The nervous system and the genome are the two major control systems in complex biological organisms. My research is directed at the interface between the two.

Many of our studies examine the influence of gene regulation on the storage and retrieval of information (memories) in the adult brain. Our prior work in songbirds showed that novel or salient experiences activate a pattern of gene expression in parts of the brain involved in processing the relevant information. More recently we found evidence that this genomic response promotes the storage of memories or associations during the following hour. We would now like to develop a more complete description of this genomic response, and understand how it is recruited, suppressed and directed to specific brain systems during normal experience.

Other studies examine the role of gene regulation in the development of specific neural circuits in the brain. We established a tissue culture model of circuit development, based on the formation of the motor pathway responsible for song production in male zebrafinches. We discovered that the male pattern of pathway development is triggered by estrogens, which are produced at high levels in the developing male brain. We now would like to identify the control mechanisms responsible for the male pattern of brain estrogen production. We would also like to identify the presumed genomic targets which respond to estrogen and promote song pathway maturation.

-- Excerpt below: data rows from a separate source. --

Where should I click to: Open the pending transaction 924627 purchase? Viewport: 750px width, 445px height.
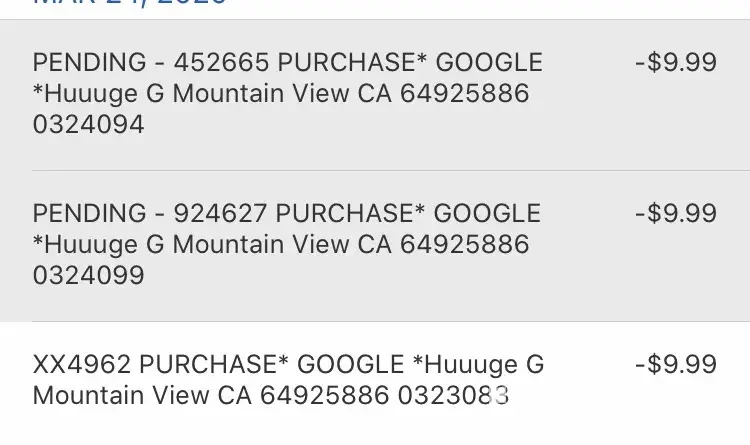[288, 245]
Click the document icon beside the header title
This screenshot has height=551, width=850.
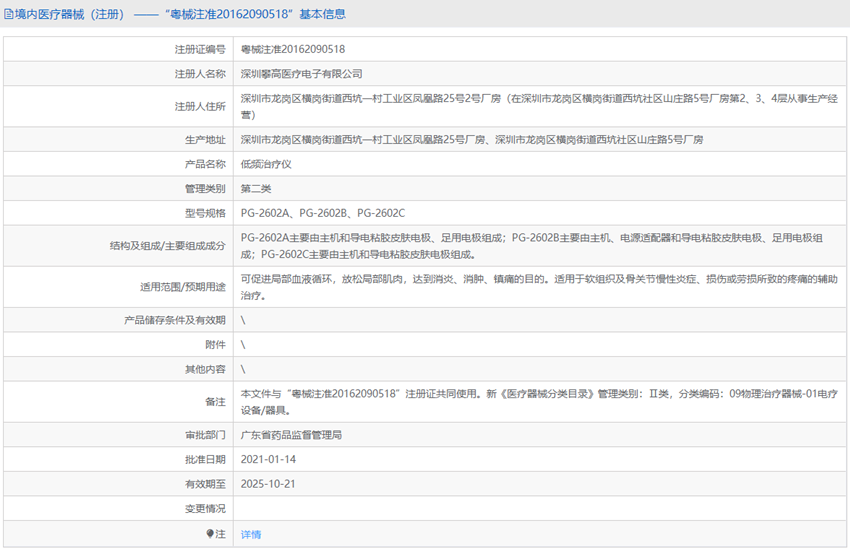pos(9,14)
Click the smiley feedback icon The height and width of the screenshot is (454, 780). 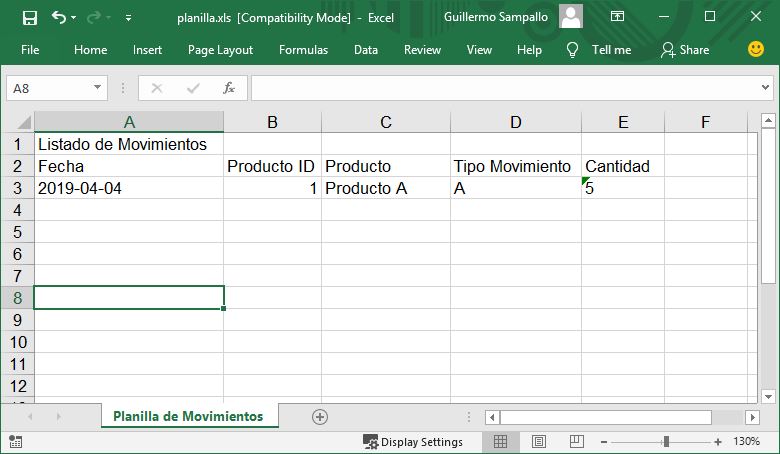[756, 49]
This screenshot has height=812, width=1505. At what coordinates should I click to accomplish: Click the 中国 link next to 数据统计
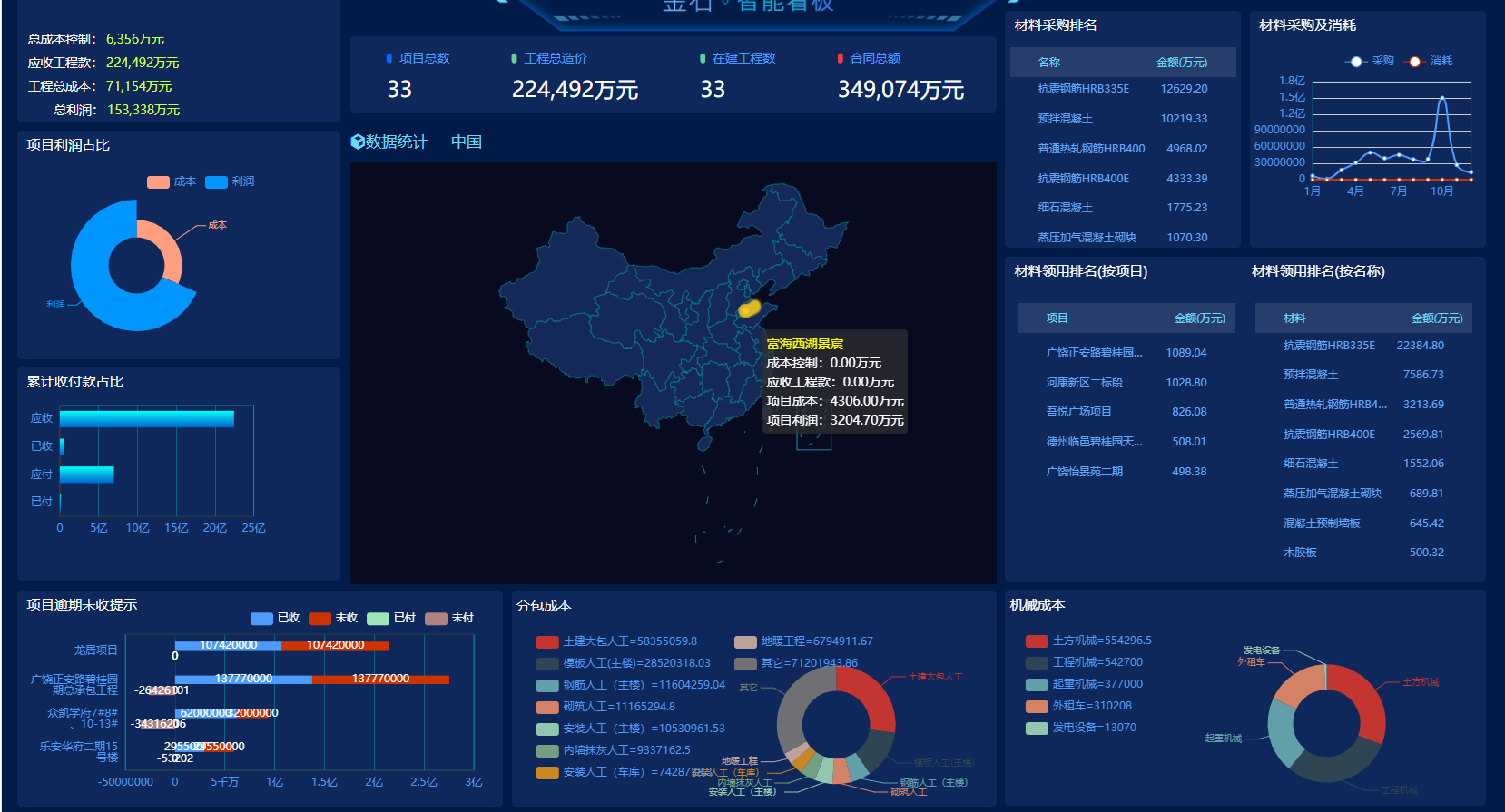[x=466, y=142]

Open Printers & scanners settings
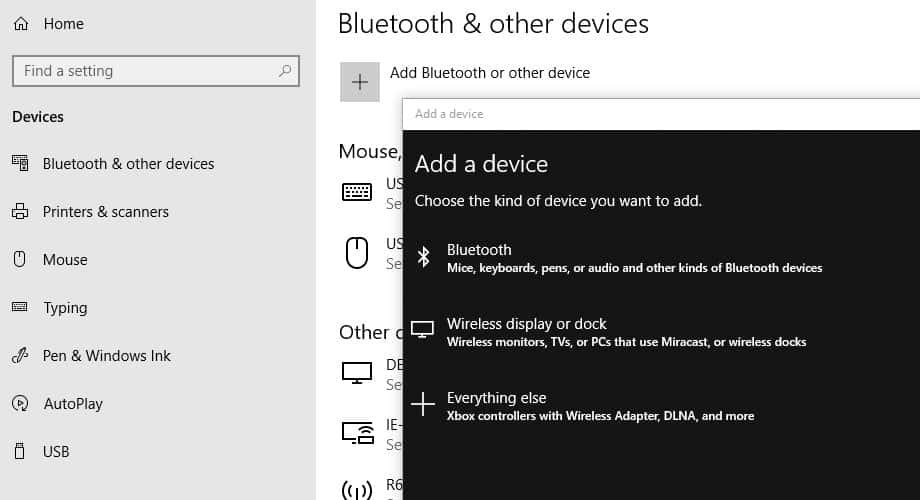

The future aims described above will all benefit by application of new and rapidly developing technologies for genomic and proteomic research, including whole-genome sequencing, microarray analyses of gene expression, and mass-spec analysis of complex protein mixtures. We are the center of multi-institutional, NIH-funded collaborations to sequence the zebra finch genome, and to characterize gene expression across species and development in songbirds via microarrays (http://songbirdgenome.org). In another collaborative project at the Beckman Institute we are exploring the application of novel optical methodologies for monitoring of neurophysiologic (and possibly genomic) activities in behaving animals. Our work is relevant to a broad range of issues in brain science, and has been supported by three NIH institutes (Aging; Mental Health; Neurological Disorders and Stroke) and the National Parkinson Foundation, among others.